Vectorized variant read path:
VectorizedReaderBuilder- addsvariantVisitor()that creates aVectorizedVariantVisitorscoped to each variant column's Parquet pathVectorizedVariantVisitor- walks variant's internal structure, creates Arrow readers for metadata + value leavesVectorizedArrowReader.VectorizedVariantReader- composes two child readers, delegatesread/setRowGroupInfo/setBatchSize/closeVectorHolder.VariantVectorHolder- carries both child holders through the batch pipelineVariantColumnVector(new) - SparkColumnVectorimplementinggetChild(0)= value,getChild(1)= metadata per Spark'sgetVariant()contractColumnVectorBuilder- dispatchesVariantVectorHolderbeforeisDummy()checkColumnVectorWithFilter- addsVariantTypebranch togetChild()so variant + DV/position deletes work with vectorizationShredded-file detection at scan plan:
SparkBatch.supportsParquetBatchReads(ScanTask)- per-filelowerBounds.containsKey(variantFieldId)check; presence indicates shredded payload, batch reads are disabled for that scanSparkBatch.supportsParquetBatchReads(NestedField)- falls back to row reads when the variant column's metrics mode isNoneorCounts(bounds aren't trustable for shredded detection)SparkScanBuilder- opts into variant-column stats for bothbuildIcebergBatchScanandbuildIcebergIncrementalAppendScansolowerBoundsis loaded at scan plan without opening Parquet footersBoth Spark 4.0 and 4.1.
Limitations
lowerBoundscheck detects them and falls back to row-at-a-time readswrite.metadata.metrics.defaultis set tononeorcountsfor a variant column, bounds aren't recorded so detection falls back conservatively to row readsAre these changes tested?

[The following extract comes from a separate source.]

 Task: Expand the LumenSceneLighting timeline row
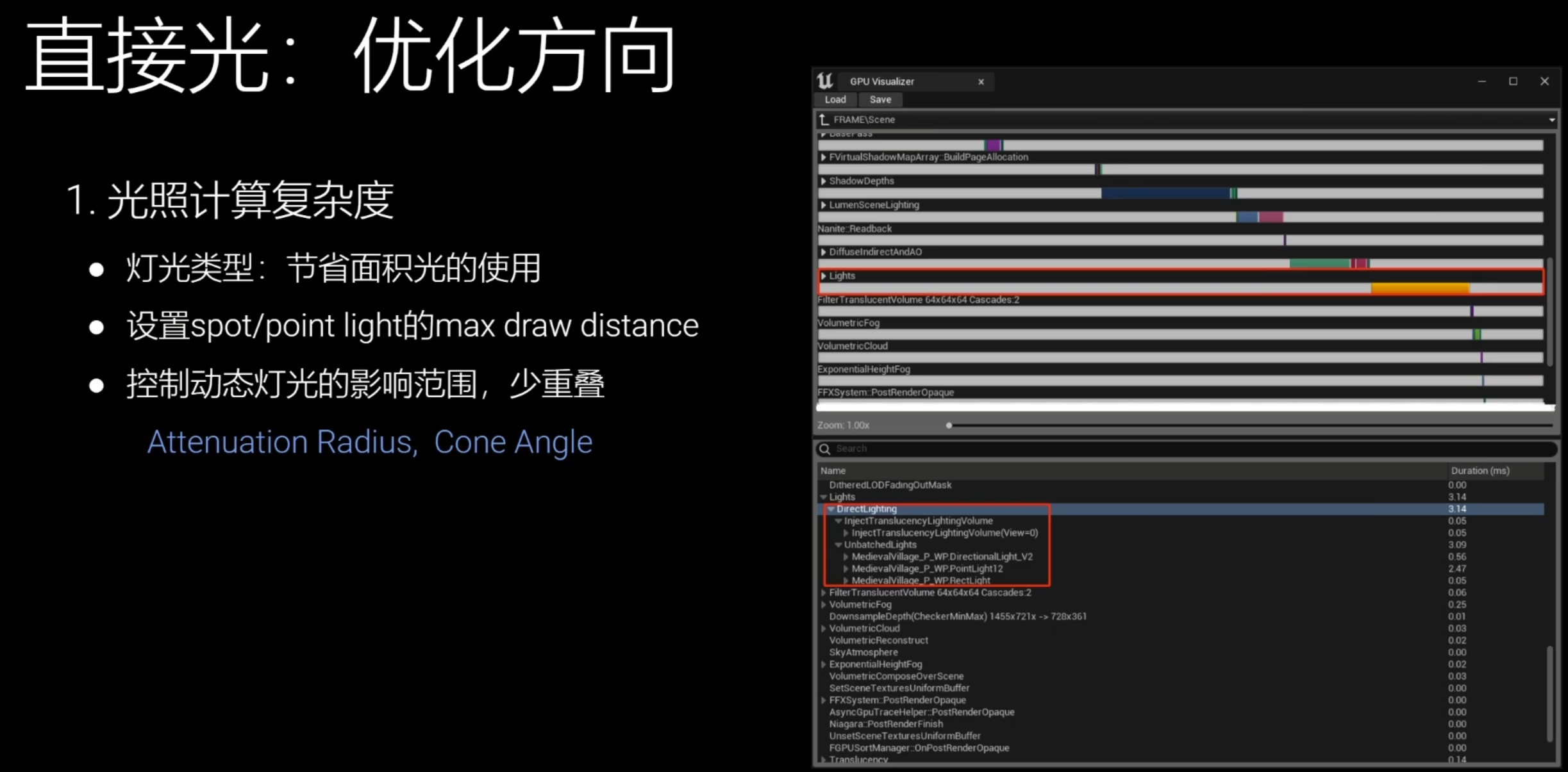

TestSparkVariantRead(v4.0 + v4.1)vectorized=falseandvectorized=true. Previously, thetruevalue tests were skippedtestVariantReadAfterDelete- variant column with DV deletes under vectorizationtestReadShreddedAfterPropertyToggled- writes shredded data withwrite.parquet.shred-variants=true, toggles the property tofalse, then reads. Verifies the per-filelowerBoundscheck forces row reads on the existing shredded files (parameterized overvectorized=false/true)testReadShreddedWithMetricsDisabled- shredded write withwrite.metadata.metrics.default=noneand=counts. Verifies the metrics-mode gate forces row reads when bounds aren't recorded (parameterized over both modes)TestVariantShredding(v4.0 + v4.1) - table created withPARQUET_SHRED_VARIANTS=true;SparkBatchcorrectly detects and falls backTestSnapshotTableProcedure(v4.0 + v4.1) - external Parquet imports with variant columns lacking the VARIANT annotation now read correctly with vectorization on by default. The previous manualread.parquet.vectorization.enabled=falseworkaround is removedAre there any user-facing changes?

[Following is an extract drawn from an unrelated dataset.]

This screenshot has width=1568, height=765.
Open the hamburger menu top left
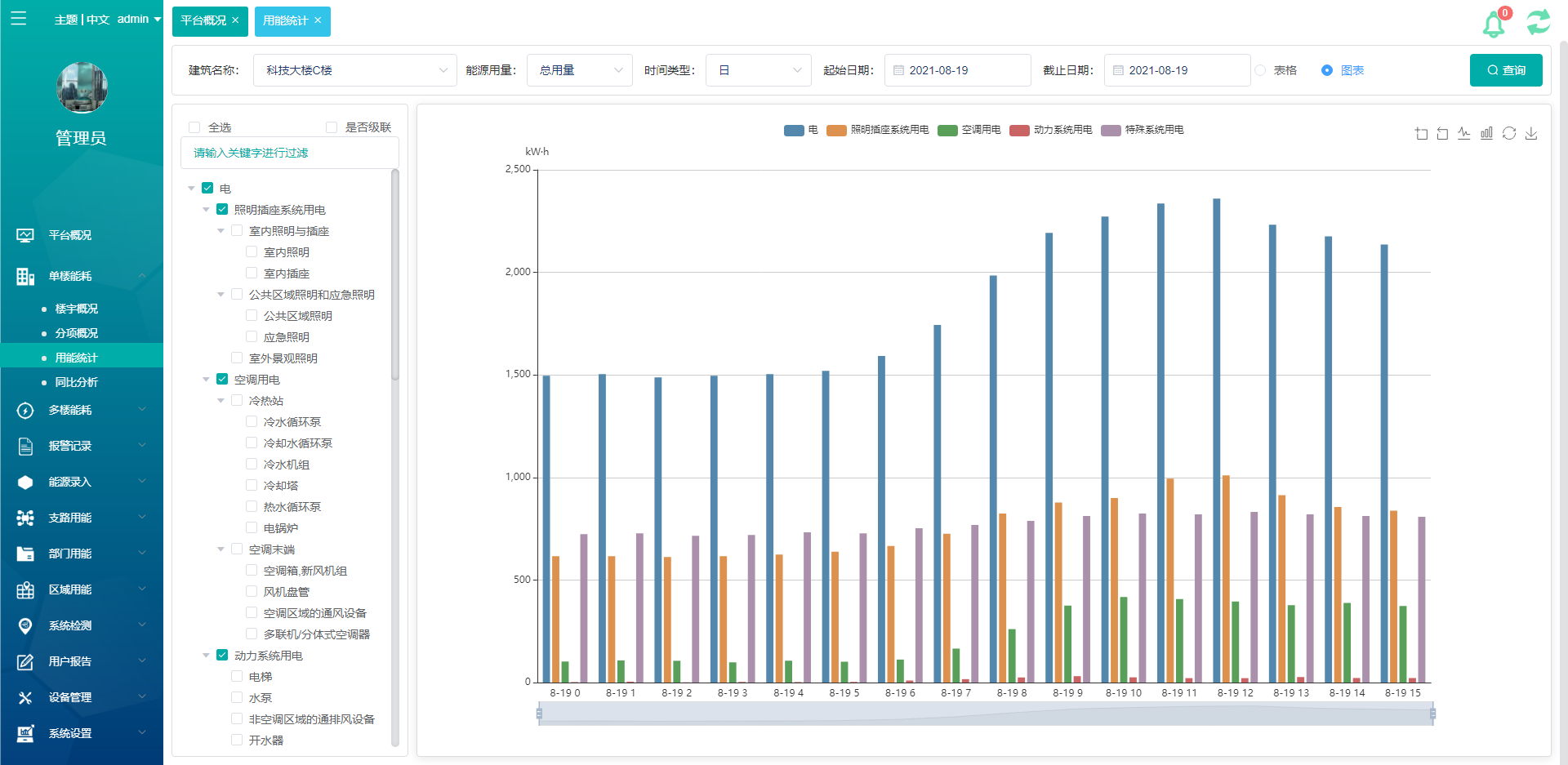(19, 19)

write.metadata.metrics.default=noneorcounts) also fall back to row reads to avoid silent data lossPerformance
Measured
includeColumnStats(variantColumns)scan-plan overhead at 10/100/1000 files (5 iterations + 3 warmups, two independent runs, local SSD, hadoop catalog). Per-file delta is roughly 1-2 microseconds and within run-to-run noise at 1000 files. The opt-in only fires for projections containing variant columns; non-variant scans are unchanged.